30/04/2026
Futebol, Champions League e a necessidade de ordenar os afetos
O futebol continua sendo uma das grandes liturgias seculares do nosso tempo. Nos últimos dias, a Champions League voltou ao centro das atenções, e o jogo entre Liverpool e PSG, em 14 de abril, empurrou o tema de volta ao noticiário e às buscas: o PSG venceu por 2 a 0 em Anfield e avançou à semifinal com 4 a 0 no agregado. É natural que o esporte mova paixões, una famílias e produza memória afetiva. O problema começa quando a paixão legítima se converte em devoção desordenada.
A Bíblia não condena alegria, celebração ou competição justa. Pelo contrário, usa imagens atléticas para falar de perseverança, disciplina e foco. O ponto é outro: o coração humano fabrica absolutos. Para muitos, o futebol deixa de ser jogo e passa a ser identidade final. A derrota produz ódio, a vitória produz soberba, e a linguagem usada em torno de clubes, ídolos e rivais frequentemente revela uma religião informal. A pessoa talvez não ore, não leia as Escrituras e não participe fielmente da comunidade cristã, mas conhece cada estatística do time e organiza a vida ao redor disso. Nessa hora, o esporte deixou de ser criação e virou senhor.

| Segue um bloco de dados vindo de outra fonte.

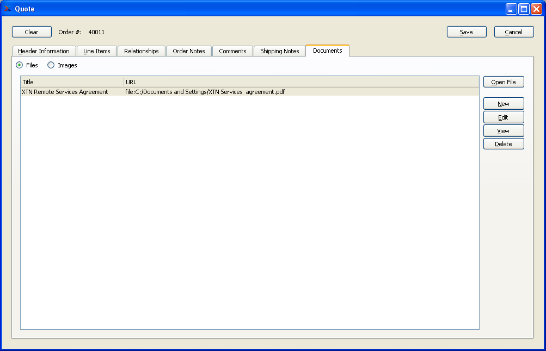
Task: Open the Shipping Notes tab
Action: (x=280, y=51)
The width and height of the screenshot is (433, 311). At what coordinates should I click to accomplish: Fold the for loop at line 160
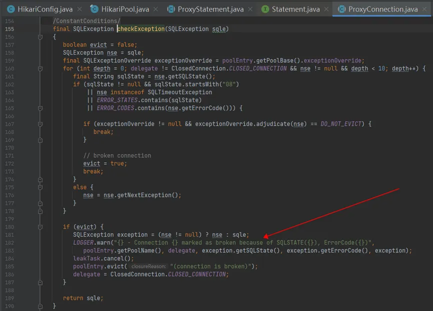[x=41, y=69]
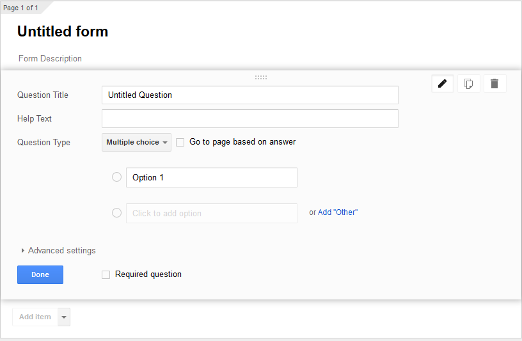Click into the Help Text field

249,118
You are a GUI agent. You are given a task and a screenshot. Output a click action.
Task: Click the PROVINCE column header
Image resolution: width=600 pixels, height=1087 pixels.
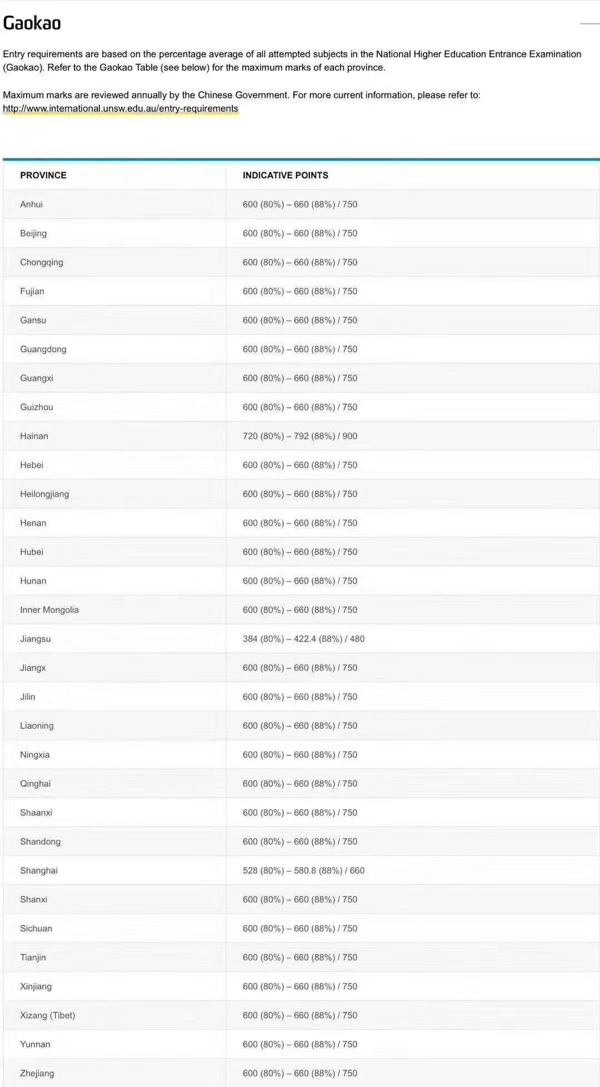coord(43,175)
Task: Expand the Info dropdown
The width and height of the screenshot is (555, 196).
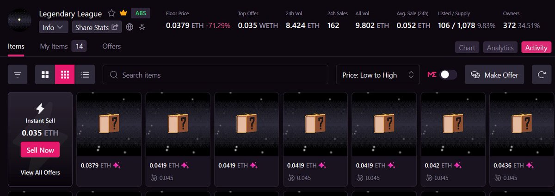Action: 54,27
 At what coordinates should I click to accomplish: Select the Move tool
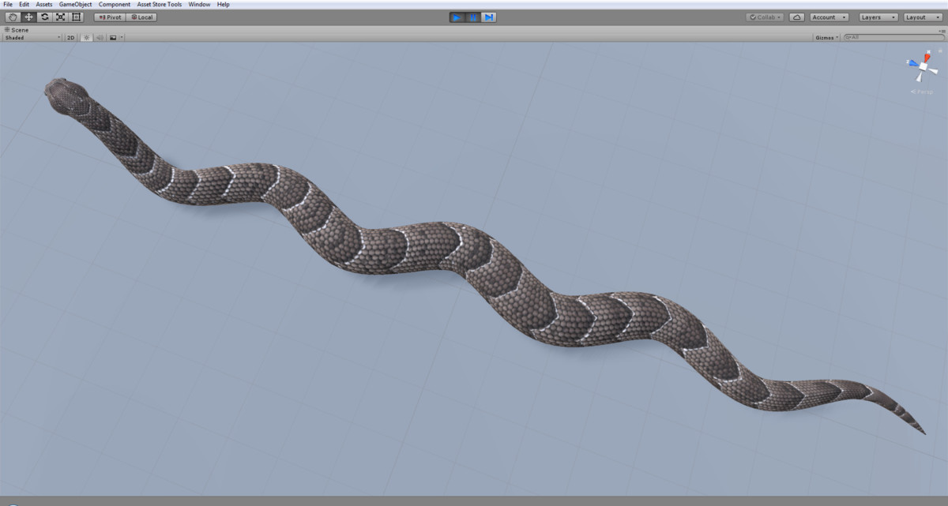pos(28,17)
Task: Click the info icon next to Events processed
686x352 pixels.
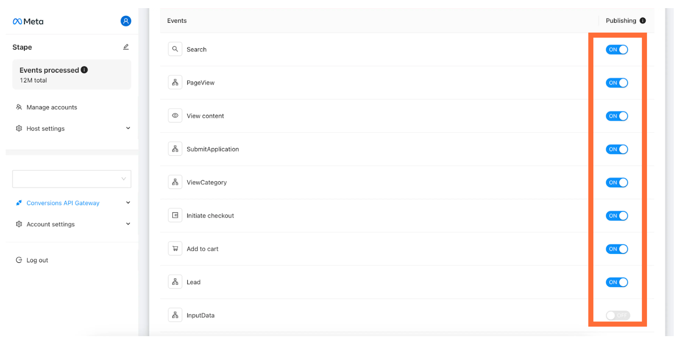Action: 84,70
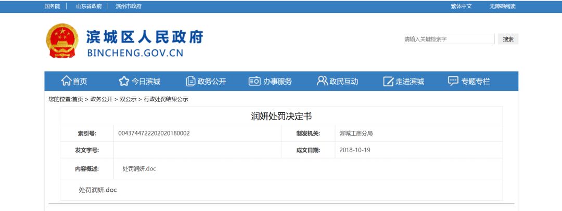
Task: Click 行政处罚结果公示 in the breadcrumb
Action: (166, 99)
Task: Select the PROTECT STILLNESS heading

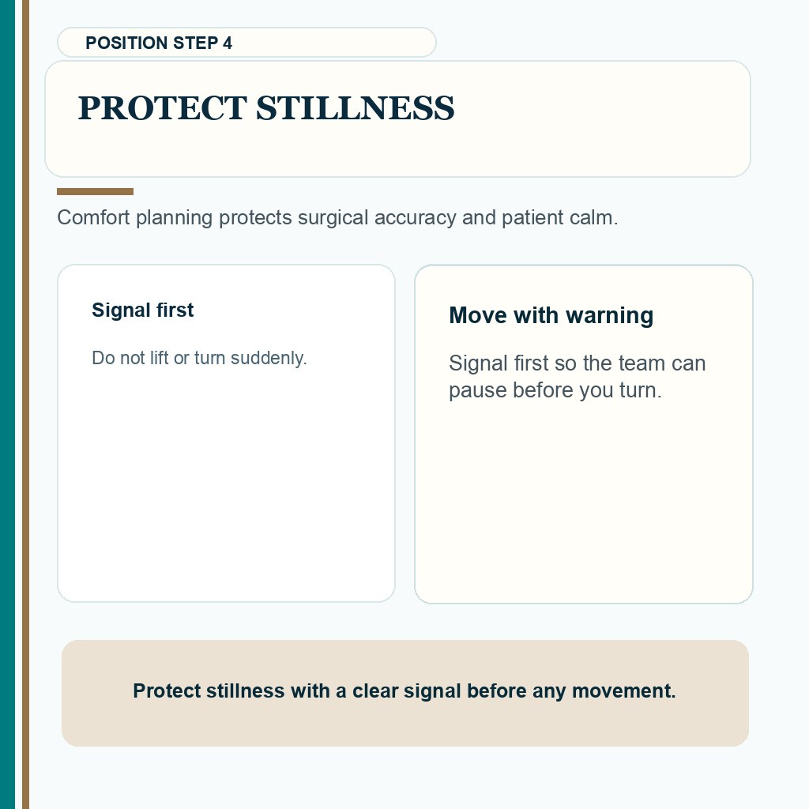Action: click(266, 108)
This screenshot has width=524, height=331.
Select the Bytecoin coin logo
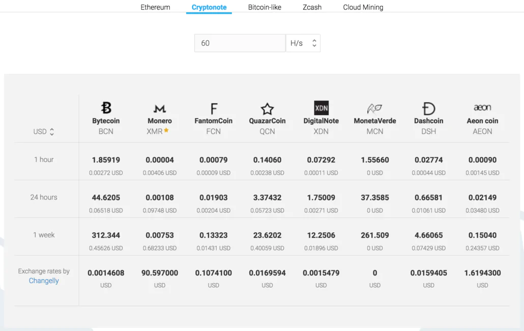[106, 107]
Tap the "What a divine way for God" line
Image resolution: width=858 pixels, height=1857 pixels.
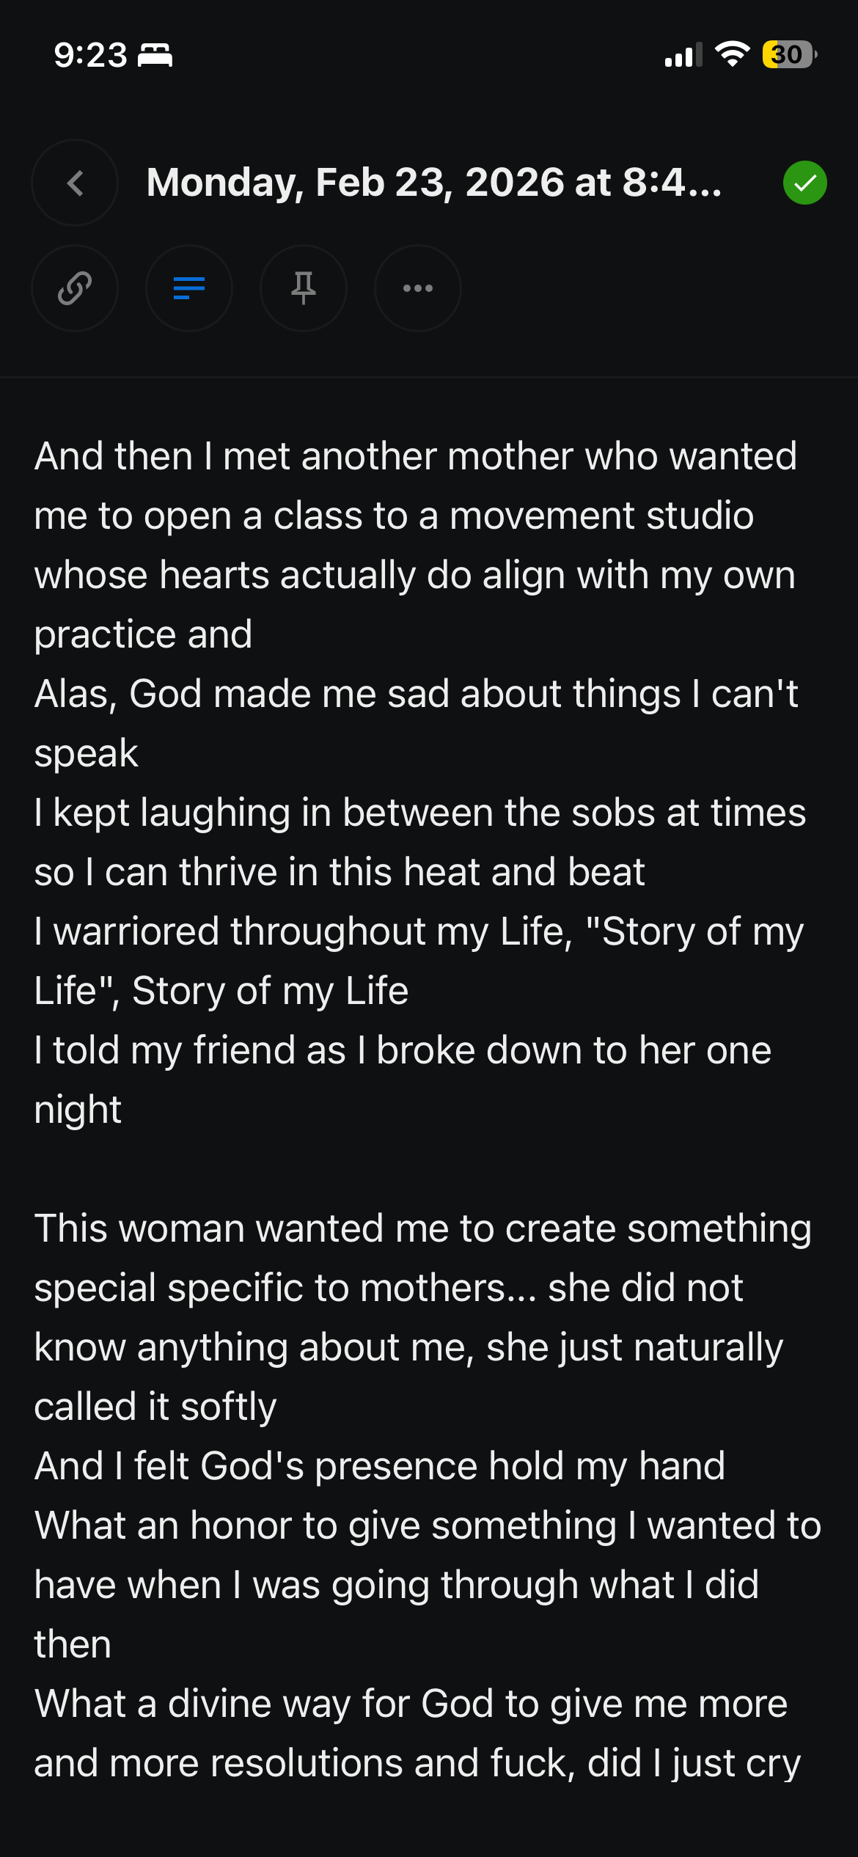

Há ainda uma lição moral importante. O futebol, como quase toda atividade humana, mostra grandeza e miséria misturadas. Ele exibe talento, beleza, disciplina e trabalho em equipe, mas também exalta egos, dinheiro sem freio e violência verbal. O cristão pode apreciar o jogo, mas precisa manter a alma livre. “Onde estiver o seu tesouro, aí estará também o seu coração” (Mt 6.21, NAA). Essa palavra vale igualmente para arquibancadas, mesas-redondas e timelines esportivas.
A fé reformada ensina a receber os bens da criação com gratidão, sem absolutizá-los. O futebol pode ser desfrutado como dom comum de Deus, desde que permaneça no seu lugar. Nem toda paixão é pecado, mas toda paixão precisa ser submetida ao senhorio de Cristo. O problema não é gostar muito de futebol. O problema é amar qualquer coisa mais do que a Deus.